The Bush tax cuts expire this year and so on January 1, 2011, there will be a significant tax hike, probably the largest in U.S. history. People who pay tax at the 10 percent rate will pay 15 percent; people who pay tax at the 35 percent rate will pay 39.6 percent. Capital gains and other financial income will be taxed more heavily and a whole host of taxes related to the Health Care Bill starts to phase in.
All of this is very bad news for the foodservice industry. When tax rates are low, people can choose to “outsource” food preparation by going to restaurants or buying take-out. As tax rates rise, it becomes prohibitive to do so and people eat out less frequently. In other words, if dinner costs $70 dollars and the tax rate is 30 percent, one can buy dinner with $100 of gross earnings.

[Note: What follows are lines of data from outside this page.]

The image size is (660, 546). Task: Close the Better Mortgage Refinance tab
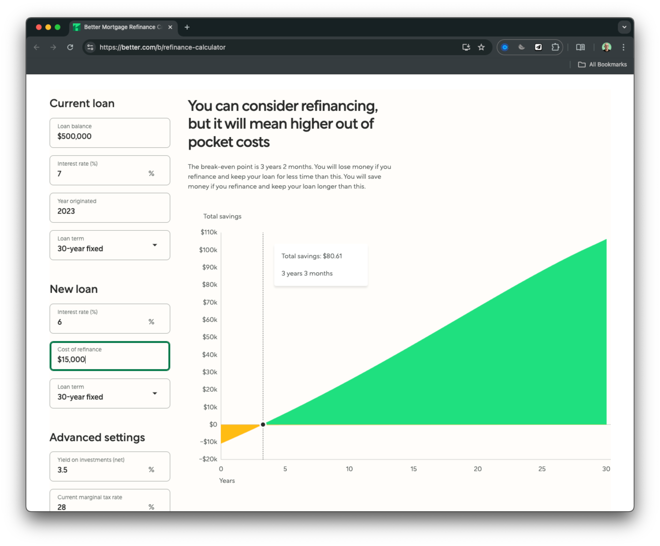tap(170, 27)
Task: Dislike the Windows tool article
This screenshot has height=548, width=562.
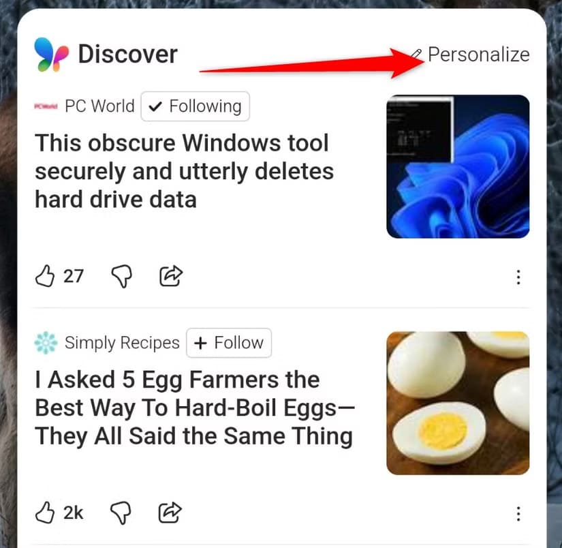Action: (x=121, y=276)
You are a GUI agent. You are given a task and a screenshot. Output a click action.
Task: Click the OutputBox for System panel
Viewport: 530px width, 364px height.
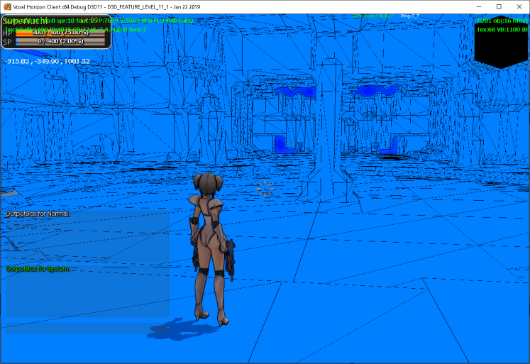point(87,291)
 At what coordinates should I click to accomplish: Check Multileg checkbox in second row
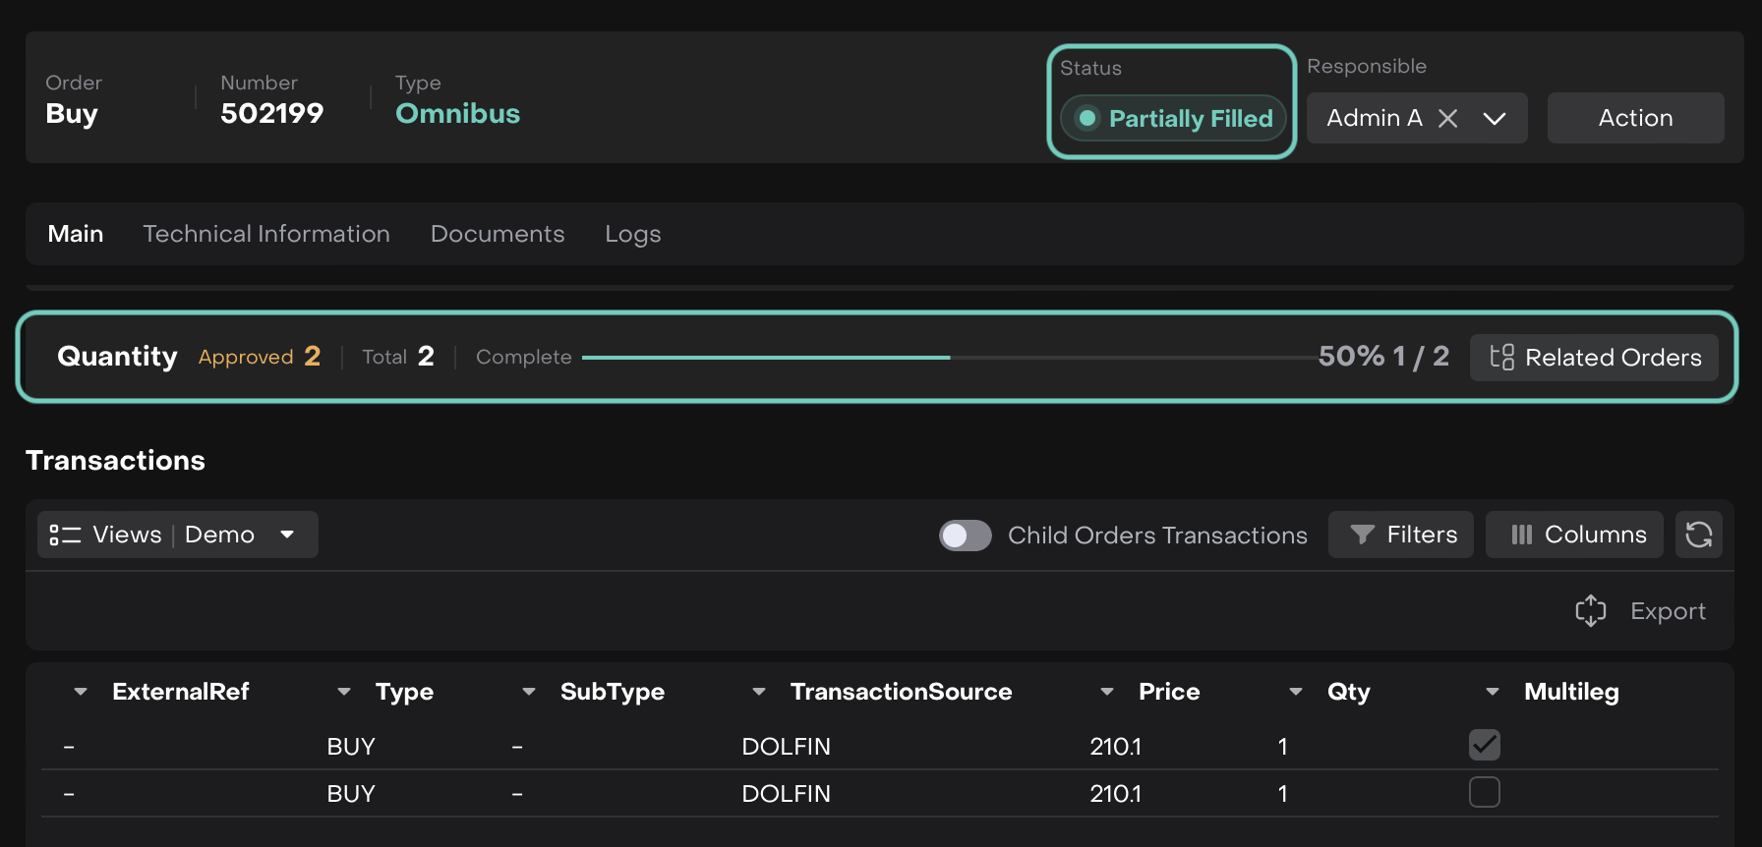pyautogui.click(x=1484, y=792)
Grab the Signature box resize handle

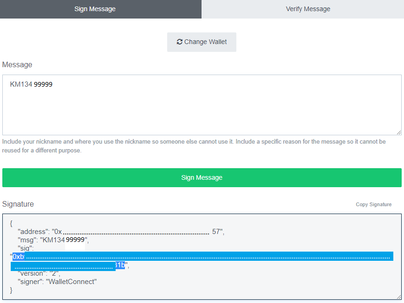point(399,297)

If the dinner costs $70, but the tax rate is 50 percent, the dinner requires $140 of gross earnings.
So the tax increases of January 1, 2011, and those scheduled to roll out with the health care plan over the next several years, are a dagger pointed at the heart of the foodservice industry, and, indeed, all service industries will find themselves struggling as it starts to make more sense for people to mow their own lawns, wash their own cars, clean their own homes, baby-sit their own kids, etc.
All this is certain. A casual glance at countries in Europe that have higher personal income tax rates shows that there is typically a lower utilization of services, including at restaurants. The much-vaunted European lifestyle is typically admired because it provides more leisure time as expressed in fewer hours worked. Not as often noted is that Europeans require more vacation time so they can do lots of projects themselves that Americans typically outsource.
What is uncertain is precisely how the higher tax rates will filter through the culture. The produce industry may benefit if the pressure to keep costs down leads restaurants to replace high-priced protein with less expensive fruits and vegetables. It is also possible that the opposite may occur and that the culture will shift to see restaurants as more “special occasion” dining — and the typical restaurant will become more, not less expensive. This is the European pattern, where the top restaurants are as good as anything in America and quite expensive. Of course, Europeans also have their share of fast food, but they lack the large roster of medium-priced dinner houses that we have in America — the Outback’s and Applebee’s, etc.
If higher taxes mean that people will dine out less, then the foodservice sector is likely to be smaller in the future than was projected just a year ago. Which means that meeting the goal that the Produce Marketing Association, the National Restaurant Association and the International Foodservice Distributors Association announced a year ago to double consumption of produce in foodservice over a 10-year period will be more difficult.
Obviously, this is all going to mean some tough sledding ahead for both foodservice operators and distributors; but for many producers, the corollary to tough times for foodservice caused by higher tax rates — namely, more sales at retail — will be a cause for celebration.
The relationship between the production sector and foodservice has always been problematic. Part of it is traditional business practices in produce made few companies expert in the kind of product development, recipe development and menu planning skills that are important to increasing sales in this sector. More fundamental, though, is that foodservice relegates produce to the status of an ingredient and for most national shippers, this means selling at commodity prices.
Obviously, the foodservice sector is enormously important. It uses immense volumes and is the heart of the business for many fresh-cut processors. Most marketers, however, want to find a way to produce superior returns on their investments. This is what makes foodservice and private label both so challenging. The business is there, one hates to leave it on the table, but it typically drags down returns.
This should be a concern among operators. The sexy side of the business, what gets talked about in newspapers and mentioned on menus, tends to be some small local farm that the chef visited, one with which he can tout a relationship. For white tablecloth restaurants — maybe 1 percent of the total market — this may be meaningful. For most in the foodservice industry, it is just marketing — it is the sizzle, but the national shippers of produce are the steak.
How to sell more fresh produce at foodservice has traditionally been seen as a problem for producers. This makes sense; we usually think the customer is king and catering to the customer is the responsibility of the producer and marketer. But the world is changing.
The National Restaurant Association aligned with PMA to announce the 10-year goal last year because, seeing anti-tobacco legislation and noting America’s obesity problem, the board and executives at NRA wanted to position restaurants as part of the solution — not part of the problem.
Yet if restaurants want more than a PR announcement — if they sincerely want to tap into the creativity and capacity of fruit and vegetable producers and marketers — they need to focus on making sales to foodservice sufficiently profitable to incentivize a creative focus on helping restaurants better serve the consumer with fresh produce.